Catalase prevents cardiomyocyte DNA damage during diabetes

Abstract

Oxidative stress-related cardiomyocyte damage in diabetes represents a major risk factor for heart disease. Reactive oxygen species triggers a series of deleterious stimuli that result in protein and DNA damage, cell dysfunction and cell death. Our previous study showed that the absence of cardiomyopathy in rats with streptozotocin (STZ)-induced diabetes is accompanied with significantly higher antioxidative activity of catalase (CAT), suggesting that CAT may be one of the key enzymes in heart protection during diabetes. To confirm this hypothesis we analysed oxidative status and extent of DNA damage in cardiomyocytes of diabetic rats with inhibited CAT activity.
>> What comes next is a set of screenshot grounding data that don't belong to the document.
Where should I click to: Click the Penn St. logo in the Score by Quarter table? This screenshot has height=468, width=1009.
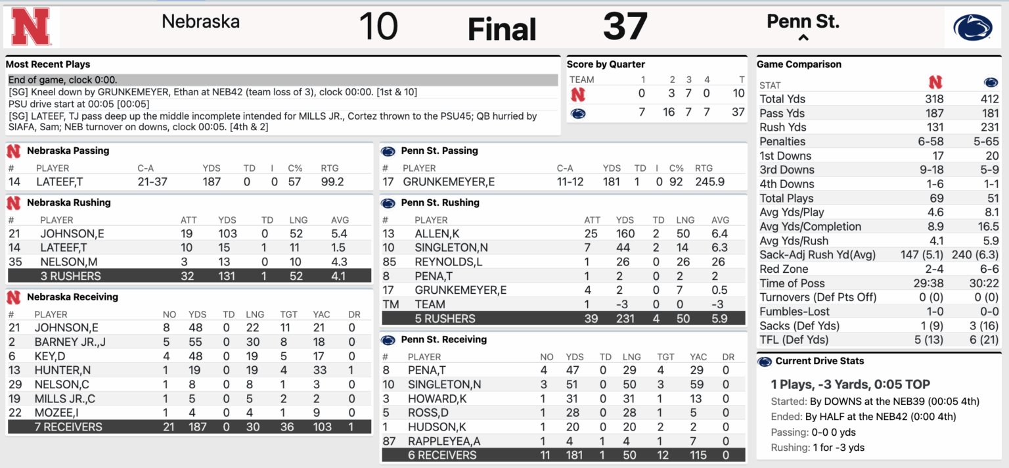pos(577,112)
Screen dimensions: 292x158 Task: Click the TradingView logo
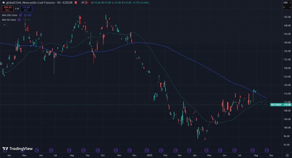pos(17,149)
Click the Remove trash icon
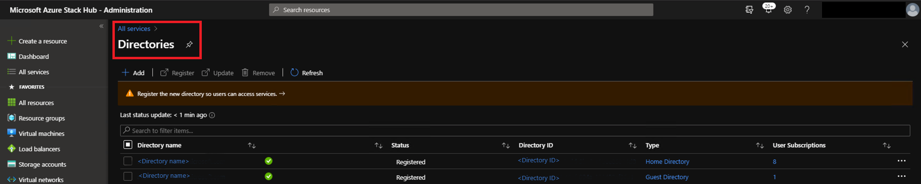 click(x=245, y=72)
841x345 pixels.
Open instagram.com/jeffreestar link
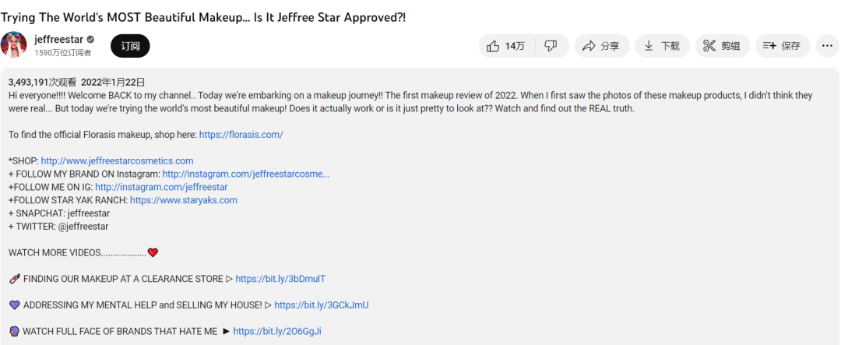pos(161,188)
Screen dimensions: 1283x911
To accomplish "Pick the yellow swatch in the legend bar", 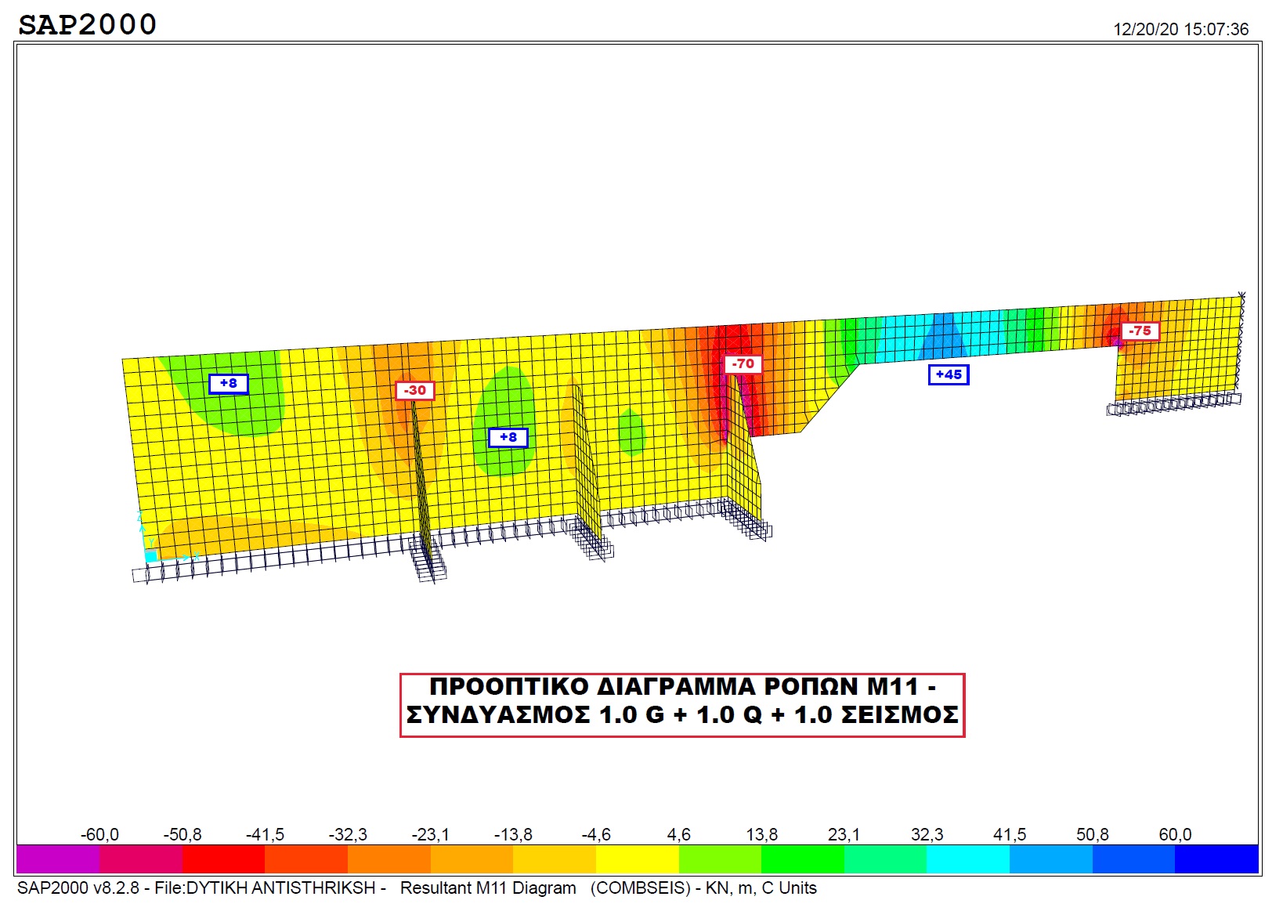I will pyautogui.click(x=637, y=859).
Diabetes was induced by intraperitoneal (i.p.) injection of ST2 at 40 mg/kg/day for five consecutive days. Inhibition of CAT activity was established by daily i.p. administration of 1 mg/kg 3-amino-1,2,4 triazole throughout the 4 week period, starting from the 15th day of STZ administration. Increased lipid per-oxidation and H2O2, concentration in the heart of diabetic rats with inhibited CAT activity indicated higher level of oxidative stress when compared with diabetic ones. This is followed with decline of glutathione level, activity of glutathione peroxidase and total superoxide dismutase and increased activity of manganese superoxide dismutase whose overexpression could potentiate cardiac CAT activity. According to comet assay, impairment in antioxidant defense system led to significantly increased DNA damage in cardiomyocytes of rats with inhibited CAT activity in comparison with cardiomyocytes of diabetic rats. Also, Western immunoblot revealed that inhibition of CAT activity in diabetic heart was followed by twofold decrease in CAT expression as a result of the decrease in expression of Nrf2, the main transcription factor involved in CAT gene induction. These results suggest that. CAT expression and activity is crucial in prevention of heart damage during diabetes.